* ABOUT THIS EXERCISE *
Copy the records below exactly, from the line containing "The height and" through the last line, and leave out every picture.

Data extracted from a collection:
• • • • •
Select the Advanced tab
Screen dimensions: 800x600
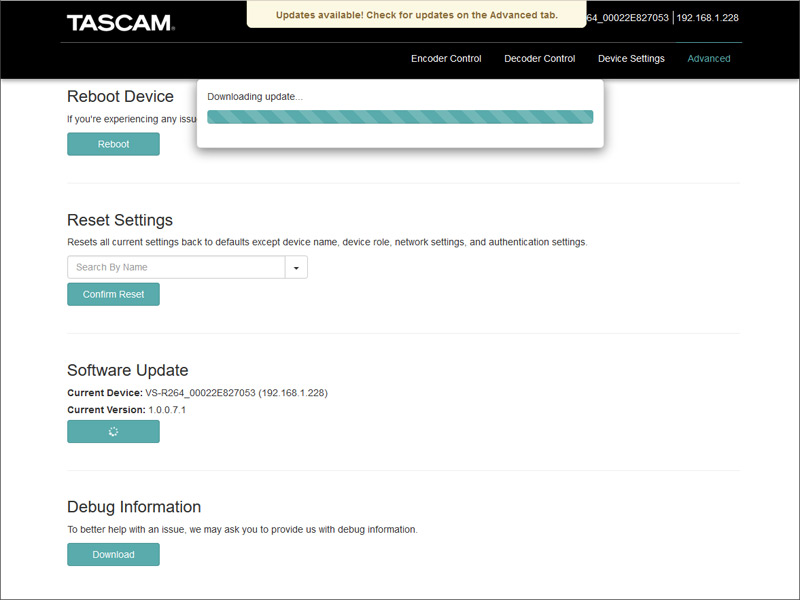709,59
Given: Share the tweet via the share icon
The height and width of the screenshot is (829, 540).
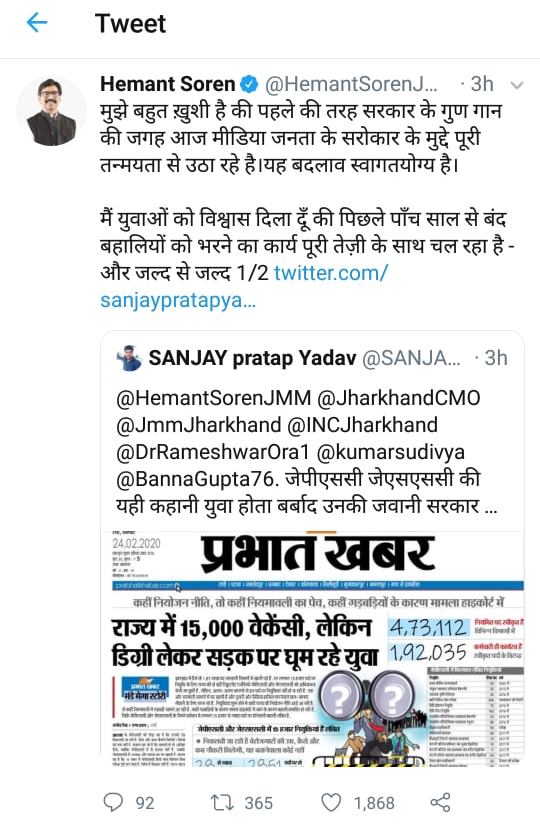Looking at the screenshot, I should tap(440, 803).
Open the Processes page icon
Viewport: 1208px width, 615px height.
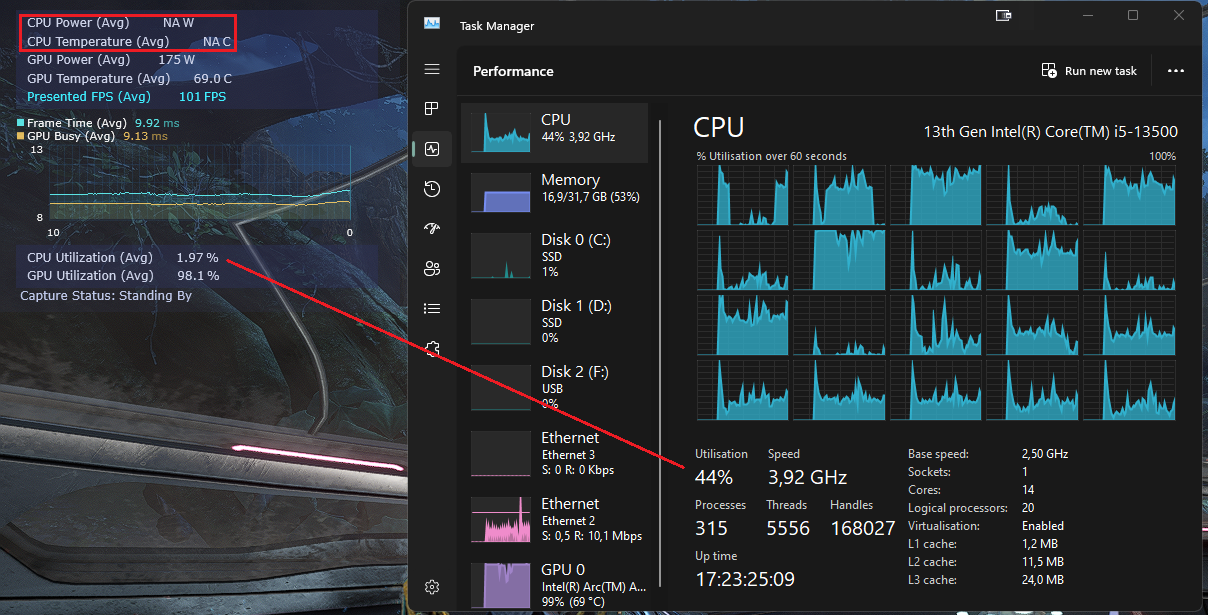[431, 108]
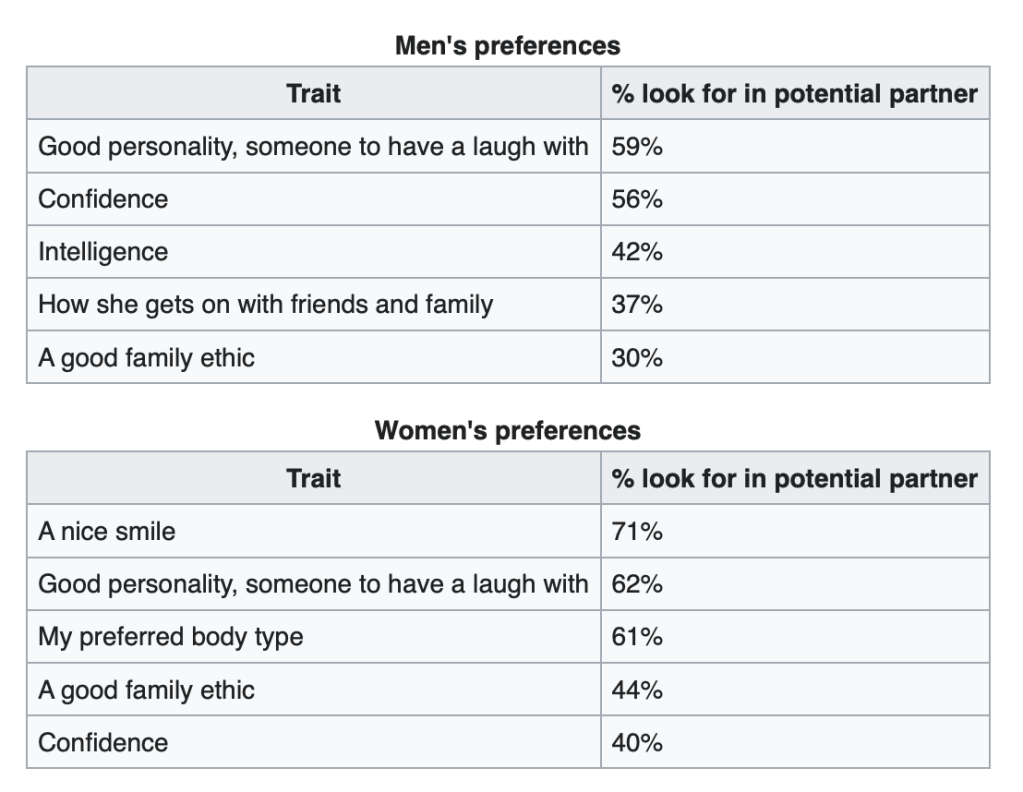Select the 37% percentage cell

(637, 304)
• • • • •
* ANSWER TO THIS EXERCISE *
The height and width of the screenshot is (829, 540).
Looking at the screenshot, I should tap(440, 803).
Open the Processes page icon
Viewport: 1208px width, 615px height.
[431, 108]
Select the 37% percentage cell

(637, 304)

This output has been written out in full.